Puggle Training Problems

The puggle is the combination of a beagle and a pug.
The puggle is the combination of a beagle and a pug. (Image: beagle profile bw image by devilpup from Fotolia.com)

A puggle is a designer mixed breed created by mating a pug with a beagle. This results in a high-energy lap dog. They are generally small and have short hair, with a thick body. Puggles are energetic and intelligent. These are both characteristics that can make for an excellent companion pet and, at the same time, one that is challenging to train. Puggles love being with their humans of all ages and, when well-trained, steal the hearts of their family.

Expert Insight

Breeders having experience with puggles agree that they can be a joy. However, if they are not trained consistently or properly, they can turn your house into their domain. Puggles are assertive, and can become aggressive when there is a lack of training. The most common problems to be aware of are barking, ankle biting, chewing, digging and aggression. All of these can be solved through consistent training. When bringing a puggle into your home, be aware of the time and patience needed to turn this dog into the perfect addition to your family.


Puggles inherit their barking, and sometimes howling, tendencies from their beagle parent. The barking is mainly a "hello," or to alert their family of strangers coming into the home. The howling is a curious sound the first time you hear it, but it can quickly become annoying. When your puggle barks, stop what you are doing, hold up one finger, and in a low, firm voice, say "Stop." Make eye contact with your dog when doing this. Repeat the word "Stop" again if needed. It is essential to offer verbal praise as soon as the barking stops. This shows him that this is important to you. Do this every time. Soon, your dog should respond after just seeing your finger raised.

Ankle Biting

Ankle biting can be corrected with the same techniques as used for barking. Ankle biting usually occurs when your dog senses that you are leaving. Remember, puggles want to be with their people, this is what makes them happy. Creating routines in your household can help lessen your puggle's separation anxiety. Remember to be consistent in the training and spend adequate time with playing with your puggle.
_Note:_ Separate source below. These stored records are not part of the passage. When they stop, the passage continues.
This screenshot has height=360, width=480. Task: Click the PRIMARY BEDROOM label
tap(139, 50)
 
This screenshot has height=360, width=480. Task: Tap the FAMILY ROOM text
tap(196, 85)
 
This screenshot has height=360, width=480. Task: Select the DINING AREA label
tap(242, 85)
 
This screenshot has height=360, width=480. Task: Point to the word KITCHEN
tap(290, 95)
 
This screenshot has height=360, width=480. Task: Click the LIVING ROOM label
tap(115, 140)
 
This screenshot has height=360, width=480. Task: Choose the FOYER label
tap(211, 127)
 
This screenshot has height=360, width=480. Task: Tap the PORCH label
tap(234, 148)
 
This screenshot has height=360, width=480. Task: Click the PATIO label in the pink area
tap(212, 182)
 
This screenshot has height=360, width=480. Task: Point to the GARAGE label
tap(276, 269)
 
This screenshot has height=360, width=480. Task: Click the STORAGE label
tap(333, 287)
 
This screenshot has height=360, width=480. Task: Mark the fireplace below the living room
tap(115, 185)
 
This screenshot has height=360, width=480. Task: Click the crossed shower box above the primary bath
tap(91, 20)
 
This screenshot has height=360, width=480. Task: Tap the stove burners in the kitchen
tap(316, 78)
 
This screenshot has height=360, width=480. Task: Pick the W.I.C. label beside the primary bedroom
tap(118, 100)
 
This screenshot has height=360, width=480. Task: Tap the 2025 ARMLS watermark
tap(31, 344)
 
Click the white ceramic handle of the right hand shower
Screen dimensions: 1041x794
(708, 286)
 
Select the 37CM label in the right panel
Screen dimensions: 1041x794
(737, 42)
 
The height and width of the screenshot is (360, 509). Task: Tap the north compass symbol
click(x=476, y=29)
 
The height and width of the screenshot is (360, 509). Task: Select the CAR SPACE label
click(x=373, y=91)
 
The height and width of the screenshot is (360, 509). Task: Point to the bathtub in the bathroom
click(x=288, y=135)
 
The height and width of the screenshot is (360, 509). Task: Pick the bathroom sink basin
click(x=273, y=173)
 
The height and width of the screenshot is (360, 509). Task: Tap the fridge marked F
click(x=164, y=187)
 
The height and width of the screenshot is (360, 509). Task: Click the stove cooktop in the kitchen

All puppies chew. Puggles chew a lot. So give your puggle appropriate things to chew on. Bones and a variety of chew toys work well. Do not expect chew toys to last. The purpose of chew toys is to be chewed up so your belongings are not. Putting treats or peanut butter inside of a toy or on a bone can lengthen the entertainment time of a certain chew item. This will address the chewing need, and be fun as well.


Beagles dig--so puggles will dig. Making sure your puggle has enough exercise each day will help eliminate the digging that is done due to boredom. Taking two walks or runs a day with your dog is ideal. Playing fetch will exercise and entertain your puggle. These activities also make your puggle happy because he is with you. By having access to a yard, your puggle can also run and play while you are not with him. Boredom is a main cause of destructive behavior in any dog, so provide him with toys, an area to run and things to keep him busy.


Puggles, especially males, can be aggressive towards other male dogs. The fact that puggles are social dogs can make it easy to correct this behavior. Your puggle wants to be with you, other people and other dogs. If he is removed or ignored after being aggressive, it will become clear not to do that. If aggressive behavior is allowed to continue it can become dangerous for your dog, other dogs, or your family and friends. You must be consistent in this training, and do not ever reward your puggle with attention after an aggressive behavior.